Fla. State ends wait, tops Duke Three with :03 left caps 89-88 OT win

January 25, 1993|By Don Markus | Don Markus,Staff Writer

TALLAHASSEE, Fla. -- Florida State had waited a long time for this chance, remembering the second-half lead it had blown against then top-ranked and undefeated Duke here last season. But Pat Kennedy, the Seminoles' coach, had waited even longer than his players and most of their fans.

"We worked seven years for this," said Kennedy.

From the look of things yesterday at the Tallahassee-Leon County Civic Center, from the look on Kennedy's flushed face, the wait was well worth it. Because now it is over, the result of Florida State's thrilling 89-88 nationally televised overtime victory against the No. 6 Blue Devils.

After erasing a 10-point deficit in the first half and an 11-point deficit in the second half, after losing star forward Douglas Edwards (21 points) on fouls with 1:28 left in regulation, the unranked Seminoles found an unlikely hero in Byron Wells. The fifth-year senior forward hit a three-point shot with three seconds left in overtime to win.

"We didn't get the bounce against Indiana, we didn't get the bounce against UCLA, but we got the bounce today," said Kennedy, alluding to a pair of close losses earlier in the season as well to Wells' shot from the deep corner, which found the entire rim before dropping.

Duke was the only Atlantic Coast Conference team Florida State hadn't beaten since joining the league last season. The victory was the fifth straight for the Seminoles (13-5, 5-1 ACC) since junior Charlie Ward moved back into the starting lineup after missing the first 12 games because of football.

Ward, the school's starting quarterback and the ACC Player of the Year in 1992, was the defensive hero for Florida State. He prevented Duke (13-3, 3-3) from getting off a final shot at the end of regulation, harried All-America point guard Bobby Hurley into a turnover with 19 seconds left in overtime, then stole the inbounds pass on a last-ditch attempt by the Blue Devils.

Asked what he wanted to do on the final play, Duke coach Mike Krzyzewski genuflected, then said, "Make a call to Minnesota."

Krzyzewski was referring to the current residence of former Blue Devil Christian Laettner, whose miraculous last-second shot beat Kentucky in last year's NCAA East Regional final. Laettner took a long inbounds pass from Grant Hill, sank a turnaround 17-footer and eventually helped Duke to its second straight national championship.
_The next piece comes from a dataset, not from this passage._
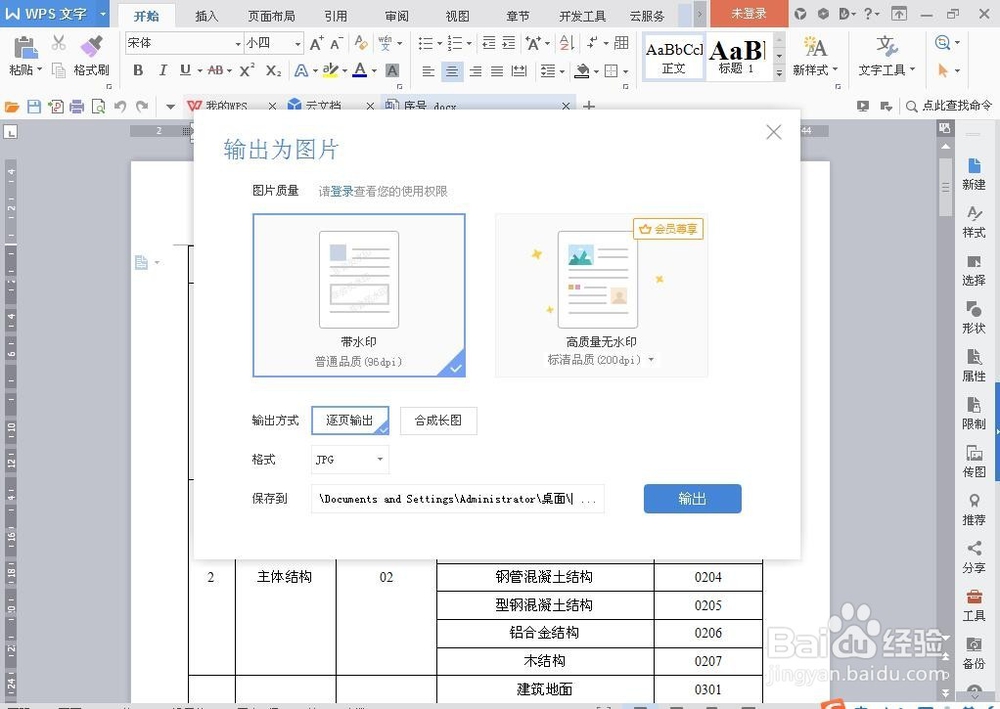Select the 带水印 watermarked quality option

coord(359,295)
"I've been on the winning side of a lot of these kinds of games," said Krzyzewski. "We'll go on. We'll be a better team for this. To dwell on the negative would be a mistake."

If Krzyzewski wasn't thinking about that play, Kennedy was. That's why he had 6-foot-9 center Rodney Dobard defending Tony Lang's inbounds pass, something Wildcats coach Rick Pitino chose not to do. But not only wasn't Laettner around to provide last-second heroics, Hill wasn't on the floor, either.
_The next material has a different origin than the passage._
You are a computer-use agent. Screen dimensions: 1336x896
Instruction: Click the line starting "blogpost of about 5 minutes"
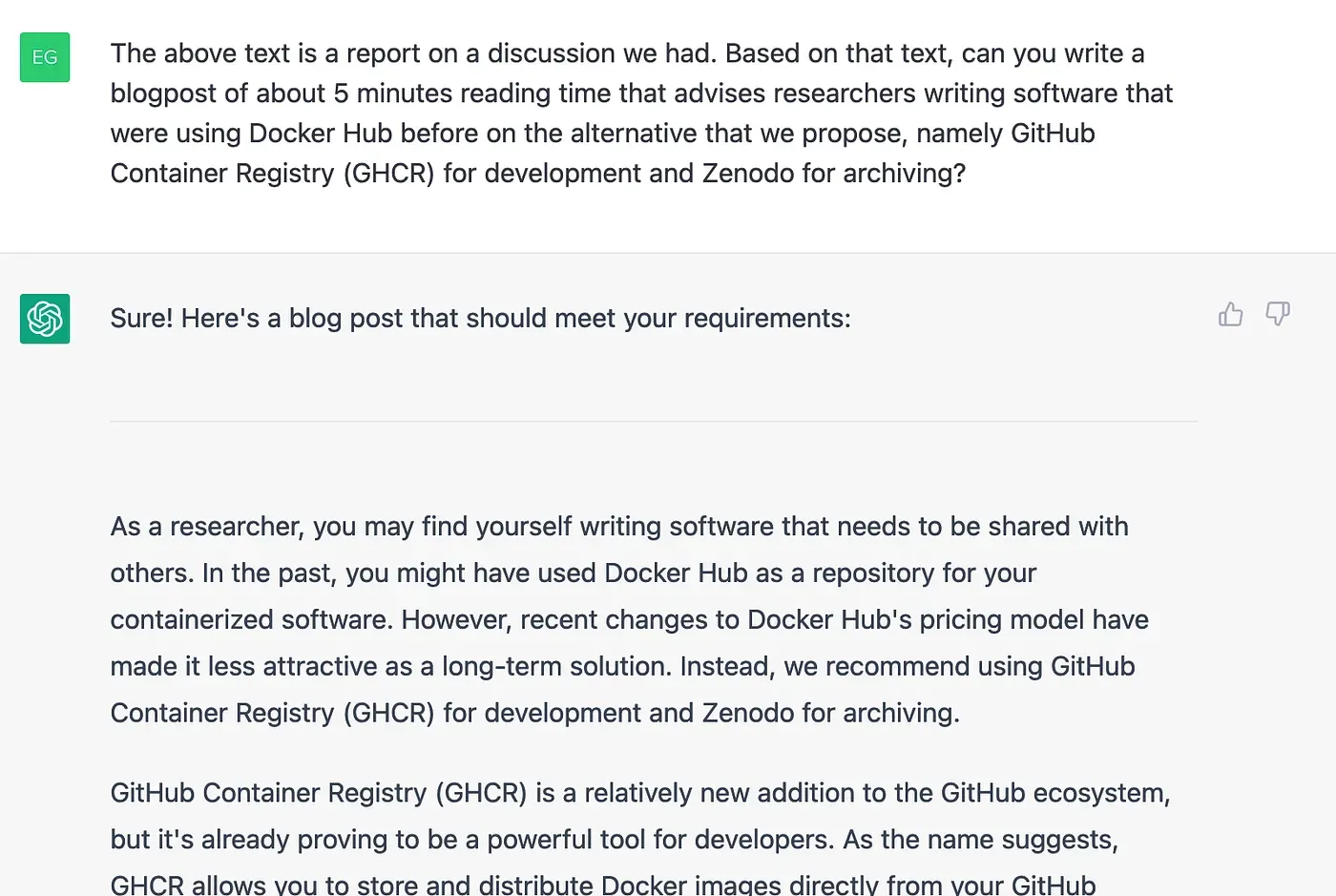pos(641,94)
The junior forward, who threw the pass to Laettner last year at the Spectrum in Philadelphia, marred an otherwise flawless performance by committing his fifth foul 56 seconds into overtime. As Dobard went in for a dunk, Hill tried to block it. Dobard hit both free throws for an 84-82 lead.

"It was a dumb play on my part," said Hill, who finished with a game-high 25 points, eight rebounds, four assists and four steals.

Still, even without Hill -- or Laettner for that matter -- the Blue Devils seemed to be in control when reserve forward Marty Clark made a short baseline jumper with 1:15 to play in overtime to give the Blue Devils an 88-86 lead. But after Sam Cassell missed nTC a pull-up jumper over Duke center Cherokee Parks in the lane, Hurley turned it over to the Seminoles with 19 seconds left.

It turned out Hurley was thinking about Ward.

"You never know where he is," Hurley said of the pesky Seminoles point guard, who had five steals yesterday. "Maybe that was in the back of my mind."

Down two, Florida State called a timeout with 15 seconds left. The Seminoles appeared to be setting up a play for Cassell to go one-on-one against Thomas Hill. The senior guard from Baltimore had won a game under similar circumstances earlier this month, making a three-point play with one second left in overtime to beat Wake Forest.

But Kennedy wanted a three.

"I told the kids I wanted to win it," said Kennedy, who would call the victory his biggest in 13 years as a Division I head coach. "We were too exhausted to go another overtime. If we had to play another five minutes, Duke would have beat us."

With everyone in the building thinking Cassell was going to clear out and try to win it -- "that was the idea," said the former Dunbar star, who had missed an 18-footer to win with 24 seconds left in regulation -- the play was actually set up for either Wells or sophomore guard Bob Sura to come off a screen for a three.